Can his feelings change in midlife transition?
I'm 43 he is 42. I was laid off of a well paying job nine months ago. We started arguing over money and paying bills. My husband is on meds for high blood pressure and some other meds, and has had erection problems. He decided six months ago that he wasn't in love with me anymore and not attracted to me. He decides this after 10 years of marriage.
He was leaving our home and taking my stepdaughters to his dads to live. He hasn't left yet, says he can't find the right time but still feels the same.
He gets me cards for special days, but nothing mushy, just saying have a happy whatever. We still do everything together, so I don't think there is another woman, but he does text on his cell phone a lot.
He asked that when he leaves we still do everything together, because he wants to do everything with me. He doesn't want to be with anybody else, but has not wore his wedding ring for the last six months.
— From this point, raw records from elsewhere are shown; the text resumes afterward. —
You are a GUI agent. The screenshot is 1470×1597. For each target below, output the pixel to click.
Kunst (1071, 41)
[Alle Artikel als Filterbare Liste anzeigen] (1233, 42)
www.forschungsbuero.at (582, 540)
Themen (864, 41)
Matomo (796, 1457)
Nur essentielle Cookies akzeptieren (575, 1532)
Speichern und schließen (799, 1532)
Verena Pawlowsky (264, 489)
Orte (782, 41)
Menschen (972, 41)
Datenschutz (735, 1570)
I told him no, that I have to get on with my life, and it has changed his attitude some.
Now he always gives me a kiss when he leaves and says "I love you". He used to complain about sex, now he never tells me no and he lets me snuggle without him complaining. I'm so confused, please help. Noel's response
It may be that he is just working his way through a midlife transition, and doesn't know what he wants. Your financial situation could also have a lot to do with his internal struggle. I agree with your telling him that you have to get on with your life, and I suspect that made him think about what he would be giving up if he didn't stay married to you.
If he is willing, I recommend you go to marriage counselling.
My only other suggestion is that you use your judgement on when/if you tell him it's time to make a decision, and either re-commit to your marriage, or move out. Only you know how long you are willing to accept the situation as it is, even though it sounds as though it is better than it was.